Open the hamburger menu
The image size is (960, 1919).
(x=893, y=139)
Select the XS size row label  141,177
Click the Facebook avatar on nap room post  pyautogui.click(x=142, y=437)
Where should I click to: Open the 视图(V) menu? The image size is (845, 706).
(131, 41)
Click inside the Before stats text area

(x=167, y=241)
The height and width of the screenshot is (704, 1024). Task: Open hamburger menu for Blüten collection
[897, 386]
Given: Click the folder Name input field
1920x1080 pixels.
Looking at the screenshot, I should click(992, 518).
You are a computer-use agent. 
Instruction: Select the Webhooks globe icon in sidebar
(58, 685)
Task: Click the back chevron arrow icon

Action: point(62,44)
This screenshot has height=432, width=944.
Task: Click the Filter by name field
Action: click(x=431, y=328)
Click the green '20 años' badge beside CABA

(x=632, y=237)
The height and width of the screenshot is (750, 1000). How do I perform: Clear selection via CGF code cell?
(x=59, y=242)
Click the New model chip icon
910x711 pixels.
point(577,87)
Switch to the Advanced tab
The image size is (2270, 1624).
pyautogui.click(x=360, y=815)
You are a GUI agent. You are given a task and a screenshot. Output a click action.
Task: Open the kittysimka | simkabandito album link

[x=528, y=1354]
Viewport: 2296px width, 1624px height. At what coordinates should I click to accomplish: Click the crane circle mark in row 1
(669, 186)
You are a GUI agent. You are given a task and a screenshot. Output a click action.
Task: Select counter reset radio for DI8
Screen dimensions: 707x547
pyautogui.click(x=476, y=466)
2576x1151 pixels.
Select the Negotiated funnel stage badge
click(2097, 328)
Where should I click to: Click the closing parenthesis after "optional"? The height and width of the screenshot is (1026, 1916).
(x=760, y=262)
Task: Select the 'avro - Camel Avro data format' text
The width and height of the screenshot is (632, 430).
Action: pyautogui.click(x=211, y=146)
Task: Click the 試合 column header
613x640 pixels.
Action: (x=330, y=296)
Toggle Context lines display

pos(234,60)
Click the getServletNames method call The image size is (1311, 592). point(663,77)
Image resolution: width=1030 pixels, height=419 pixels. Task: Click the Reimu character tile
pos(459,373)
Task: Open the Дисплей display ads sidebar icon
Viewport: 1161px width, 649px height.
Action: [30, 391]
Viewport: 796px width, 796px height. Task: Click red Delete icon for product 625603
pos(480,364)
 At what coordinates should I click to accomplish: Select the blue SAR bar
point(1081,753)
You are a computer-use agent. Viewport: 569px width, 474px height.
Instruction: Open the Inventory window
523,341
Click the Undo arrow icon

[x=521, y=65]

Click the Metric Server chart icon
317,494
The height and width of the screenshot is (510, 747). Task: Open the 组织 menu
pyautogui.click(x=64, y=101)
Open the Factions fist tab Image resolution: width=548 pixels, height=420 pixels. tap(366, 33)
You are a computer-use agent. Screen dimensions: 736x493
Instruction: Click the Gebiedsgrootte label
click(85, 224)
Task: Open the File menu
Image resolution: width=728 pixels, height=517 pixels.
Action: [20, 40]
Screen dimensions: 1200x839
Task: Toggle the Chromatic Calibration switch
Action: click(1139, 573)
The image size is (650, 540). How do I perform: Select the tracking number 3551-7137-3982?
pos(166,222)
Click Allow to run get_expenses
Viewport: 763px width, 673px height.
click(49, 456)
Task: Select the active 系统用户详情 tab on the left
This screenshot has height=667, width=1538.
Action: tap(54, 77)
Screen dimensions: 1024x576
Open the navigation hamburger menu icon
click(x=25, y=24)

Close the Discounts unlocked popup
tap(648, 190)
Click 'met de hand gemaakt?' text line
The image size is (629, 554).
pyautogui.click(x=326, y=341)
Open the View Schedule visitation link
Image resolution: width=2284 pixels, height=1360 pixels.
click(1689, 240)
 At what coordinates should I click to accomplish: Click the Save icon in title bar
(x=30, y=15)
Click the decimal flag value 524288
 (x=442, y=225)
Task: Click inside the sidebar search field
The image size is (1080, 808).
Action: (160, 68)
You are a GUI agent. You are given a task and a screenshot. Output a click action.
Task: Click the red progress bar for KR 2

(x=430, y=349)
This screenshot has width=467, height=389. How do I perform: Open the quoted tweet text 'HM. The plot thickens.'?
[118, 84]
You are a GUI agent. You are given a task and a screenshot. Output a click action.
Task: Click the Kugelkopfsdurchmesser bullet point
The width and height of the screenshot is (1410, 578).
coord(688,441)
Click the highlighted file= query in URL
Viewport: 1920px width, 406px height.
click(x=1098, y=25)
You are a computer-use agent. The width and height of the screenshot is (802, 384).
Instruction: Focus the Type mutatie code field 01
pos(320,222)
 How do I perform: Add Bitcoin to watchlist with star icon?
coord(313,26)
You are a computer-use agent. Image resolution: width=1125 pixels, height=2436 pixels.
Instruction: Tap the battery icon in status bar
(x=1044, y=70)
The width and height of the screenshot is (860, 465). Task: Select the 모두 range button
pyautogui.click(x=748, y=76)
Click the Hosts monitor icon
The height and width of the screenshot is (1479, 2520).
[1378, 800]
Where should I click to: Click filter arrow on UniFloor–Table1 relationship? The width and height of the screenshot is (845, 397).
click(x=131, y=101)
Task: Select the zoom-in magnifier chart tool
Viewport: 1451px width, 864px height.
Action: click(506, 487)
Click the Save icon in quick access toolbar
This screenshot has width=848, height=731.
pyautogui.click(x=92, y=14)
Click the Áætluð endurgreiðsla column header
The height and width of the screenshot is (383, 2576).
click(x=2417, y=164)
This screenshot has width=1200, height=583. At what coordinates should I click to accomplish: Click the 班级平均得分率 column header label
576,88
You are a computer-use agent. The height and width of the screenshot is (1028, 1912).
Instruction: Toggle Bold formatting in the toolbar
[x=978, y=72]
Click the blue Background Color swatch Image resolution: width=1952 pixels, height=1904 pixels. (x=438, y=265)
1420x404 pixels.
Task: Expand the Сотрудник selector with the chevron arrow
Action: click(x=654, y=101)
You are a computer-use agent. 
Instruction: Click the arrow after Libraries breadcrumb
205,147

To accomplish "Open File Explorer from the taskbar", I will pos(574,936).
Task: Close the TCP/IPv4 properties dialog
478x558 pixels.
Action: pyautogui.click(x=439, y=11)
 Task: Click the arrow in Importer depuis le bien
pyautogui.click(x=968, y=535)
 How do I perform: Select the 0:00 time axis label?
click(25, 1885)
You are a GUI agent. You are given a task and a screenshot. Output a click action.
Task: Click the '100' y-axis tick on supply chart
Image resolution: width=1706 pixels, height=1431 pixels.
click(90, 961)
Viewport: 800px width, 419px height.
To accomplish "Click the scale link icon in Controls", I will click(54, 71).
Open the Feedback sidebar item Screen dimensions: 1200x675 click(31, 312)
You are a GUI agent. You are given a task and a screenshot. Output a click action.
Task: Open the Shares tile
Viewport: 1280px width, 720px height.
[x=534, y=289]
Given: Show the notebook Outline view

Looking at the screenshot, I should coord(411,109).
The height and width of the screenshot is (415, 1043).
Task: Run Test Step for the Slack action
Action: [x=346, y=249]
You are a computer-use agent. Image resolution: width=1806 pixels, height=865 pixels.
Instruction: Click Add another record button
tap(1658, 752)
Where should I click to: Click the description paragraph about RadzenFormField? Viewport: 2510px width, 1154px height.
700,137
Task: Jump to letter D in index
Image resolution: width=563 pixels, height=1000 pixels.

------------------------------

Render the data above as a numbered list, leaving out the blank lines.

1. Open the hamburger menu
2. The image size is (960, 1919).
3. (x=893, y=139)
4. Select the XS size row label  141,177
5. Click the Facebook avatar on nap room post  pyautogui.click(x=142, y=437)
6. Where should I click to: Open the 视图(V) menu? The image size is (845, 706).
7. (131, 41)
8. Click inside the Before stats text area
9. (x=167, y=241)
10. The height and width of the screenshot is (704, 1024). Task: Open hamburger menu for Blüten collection
11. [897, 386]
12. Given: Click the folder Name input field
13. 1920x1080 pixels.
14. Looking at the screenshot, I should click(992, 518).
15. You are a computer-use agent. 
16. Instruction: Select the Webhooks globe icon in sidebar
17. (58, 685)
18. Task: Click the back chevron arrow icon
19. Action: point(62,44)
20. This screenshot has height=432, width=944.
21. Task: Click the Filter by name field
22. Action: click(x=431, y=328)
23. Click the green '20 años' badge beside CABA
24. (x=632, y=237)
25. The height and width of the screenshot is (750, 1000). How do I perform: Clear selection via CGF code cell?
26. (x=59, y=242)
27. Click the New model chip icon
28. 910x711 pixels.
29. point(577,87)
30. Switch to the Advanced tab
31. The image size is (2270, 1624).
32. pyautogui.click(x=360, y=815)
33. You are a GUI agent. You are given a task and a screenshot. Output a click action.
34. Task: Open the kittysimka | simkabandito album link
35. [x=528, y=1354]
36. Viewport: 2296px width, 1624px height. At what coordinates should I click to accomplish: Click the crane circle mark in row 1
37. (669, 186)
38. You are a GUI agent. You are given a task and a screenshot. Output a click action.
39. Task: Select counter reset radio for DI8
40. Screen dimensions: 707x547
41. pyautogui.click(x=476, y=466)
42. 2576x1151 pixels.
43. Select the Negotiated funnel stage badge
44. click(2097, 328)
45. Where should I click to: Click the closing parenthesis after "optional"? The height and width of the screenshot is (1026, 1916).
46. (x=760, y=262)
47. Task: Select the 'avro - Camel Avro data format' text
48. The width and height of the screenshot is (632, 430).
49. Action: pyautogui.click(x=211, y=146)
50. Task: Click the 試合 column header
51. 613x640 pixels.
52. Action: (x=330, y=296)
53. Toggle Context lines display
54. pos(234,60)
55. Click the getServletNames method call The image size is (1311, 592). point(663,77)
56. Image resolution: width=1030 pixels, height=419 pixels. Task: Click the Reimu character tile
57. pos(459,373)
58. Task: Open the Дисплей display ads sidebar icon
59. Viewport: 1161px width, 649px height.
60. Action: [30, 391]
61. Viewport: 796px width, 796px height. Task: Click red Delete icon for product 625603
62. pos(480,364)
63.  At what coordinates should I click to accomplish: Select the blue SAR bar
64. point(1081,753)
65. You are a computer-use agent. Viewport: 569px width, 474px height.
66. Instruction: Open the Inventory window
67. 523,341
68. Click the Undo arrow icon
69. [x=521, y=65]
70. Click the Metric Server chart icon
71. 317,494
72. The height and width of the screenshot is (510, 747). Task: Open the 组织 menu
73. pyautogui.click(x=64, y=101)
74. Open the Factions fist tab Image resolution: width=548 pixels, height=420 pixels. tap(366, 33)
75. You are a computer-use agent. Screen dimensions: 736x493
76. Instruction: Click the Gebiedsgrootte label
77. click(85, 224)
78. Task: Open the File menu
79. Image resolution: width=728 pixels, height=517 pixels.
80. Action: [20, 40]
81. Screen dimensions: 1200x839
82. Task: Toggle the Chromatic Calibration switch
83. Action: click(1139, 573)
84. The image size is (650, 540). How do I perform: Select the tracking number 3551-7137-3982?
85. pos(166,222)
86. Click Allow to run get_expenses
87. Viewport: 763px width, 673px height.
88. click(49, 456)
89. Task: Select the active 系统用户详情 tab on the left
90. This screenshot has height=667, width=1538.
91. Action: tap(54, 77)
92. Screen dimensions: 1024x576
93. Open the navigation hamburger menu icon
94. click(x=25, y=24)
95. Close the Discounts unlocked popup
96. tap(648, 190)
97. Click 'met de hand gemaakt?' text line
98. The image size is (629, 554).
99. pyautogui.click(x=326, y=341)
100. Open the View Schedule visitation link
101. Image resolution: width=2284 pixels, height=1360 pixels.
102. click(1689, 240)
103.  At what coordinates should I click to accomplish: Click the Save icon in title bar
104. (x=30, y=15)
105. Click the decimal flag value 524288
106.  (x=442, y=225)
107. Task: Click inside the sidebar search field
108. The image size is (1080, 808).
109. Action: (160, 68)
110. You are a GUI agent. You are given a task and a screenshot. Output a click action.
111. Task: Click the red progress bar for KR 2
112. (x=430, y=349)
113. This screenshot has width=467, height=389. How do I perform: Open the quoted tweet text 'HM. The plot thickens.'?
114. [118, 84]
115. You are a GUI agent. You are given a task and a screenshot. Output a click action.
116. Task: Click the Kugelkopfsdurchmesser bullet point
117. The width and height of the screenshot is (1410, 578).
118. coord(688,441)
119. Click the highlighted file= query in URL
120. Viewport: 1920px width, 406px height.
121. click(x=1098, y=25)
122. You are a computer-use agent. The width and height of the screenshot is (802, 384).
123. Instruction: Focus the Type mutatie code field 01
124. pos(320,222)
125.  How do I perform: Add Bitcoin to watchlist with star icon?
126. coord(313,26)
127. You are a computer-use agent. Image resolution: width=1125 pixels, height=2436 pixels.
128. Instruction: Tap the battery icon in status bar
129. (x=1044, y=70)
130. The width and height of the screenshot is (860, 465). Task: Select the 모두 range button
131. pyautogui.click(x=748, y=76)
132. Click the Hosts monitor icon
133. The height and width of the screenshot is (1479, 2520).
134. [1378, 800]
135. Where should I click to: Click filter arrow on UniFloor–Table1 relationship? The width and height of the screenshot is (845, 397).
136. click(x=131, y=101)
137. Task: Select the zoom-in magnifier chart tool
138. Viewport: 1451px width, 864px height.
139. Action: click(506, 487)
140. Click the Save icon in quick access toolbar
141. This screenshot has width=848, height=731.
142. pyautogui.click(x=92, y=14)
143. Click the Áætluð endurgreiðsla column header
144. The height and width of the screenshot is (383, 2576).
145. click(x=2417, y=164)
146. This screenshot has width=1200, height=583. At what coordinates should I click to accomplish: Click the 班级平均得分率 column header label
147. 576,88
148. You are a computer-use agent. The height and width of the screenshot is (1028, 1912).
149. Instruction: Toggle Bold formatting in the toolbar
150. [x=978, y=72]
151. Click the blue Background Color swatch Image resolution: width=1952 pixels, height=1904 pixels. (x=438, y=265)
152. 1420x404 pixels.
153. Task: Expand the Сотрудник selector with the chevron arrow
154. Action: click(x=654, y=101)
155. You are a computer-use agent. 
156. Instruction: Click the arrow after Libraries breadcrumb
157. 205,147
158. To accomplish "Open File Explorer from the taskbar", I will pos(574,936).
159. Task: Close the TCP/IPv4 properties dialog
160. 478x558 pixels.
161. Action: pyautogui.click(x=439, y=11)
162.  Task: Click the arrow in Importer depuis le bien
163. pyautogui.click(x=968, y=535)
164.  How do I perform: Select the 0:00 time axis label?
165. click(25, 1885)
166. You are a GUI agent. You are given a task and a screenshot. Output a click action.
167. Task: Click the '100' y-axis tick on supply chart
168. Image resolution: width=1706 pixels, height=1431 pixels.
169. click(90, 961)
170. Viewport: 800px width, 419px height.
171. To accomplish "Click the scale link icon in Controls", I will click(54, 71).
172. Open the Feedback sidebar item Screen dimensions: 1200x675 click(31, 312)
173. You are a GUI agent. You are given a task and a screenshot. Output a click action.
174. Task: Open the Shares tile
175. Viewport: 1280px width, 720px height.
176. [x=534, y=289]
177. Given: Show the notebook Outline view
178. Looking at the screenshot, I should coord(411,109).
179. The height and width of the screenshot is (415, 1043).
180. Task: Run Test Step for the Slack action
181. Action: [x=346, y=249]
182. You are a computer-use agent. Image resolution: width=1806 pixels, height=865 pixels.
183. Instruction: Click Add another record button
184. tap(1658, 752)
185. Where should I click to: Click the description paragraph about RadzenFormField? Viewport: 2510px width, 1154px height.
186. 700,137
187. Task: Jump to letter D in index
188. Image resolution: width=563 pixels, height=1000 pixels.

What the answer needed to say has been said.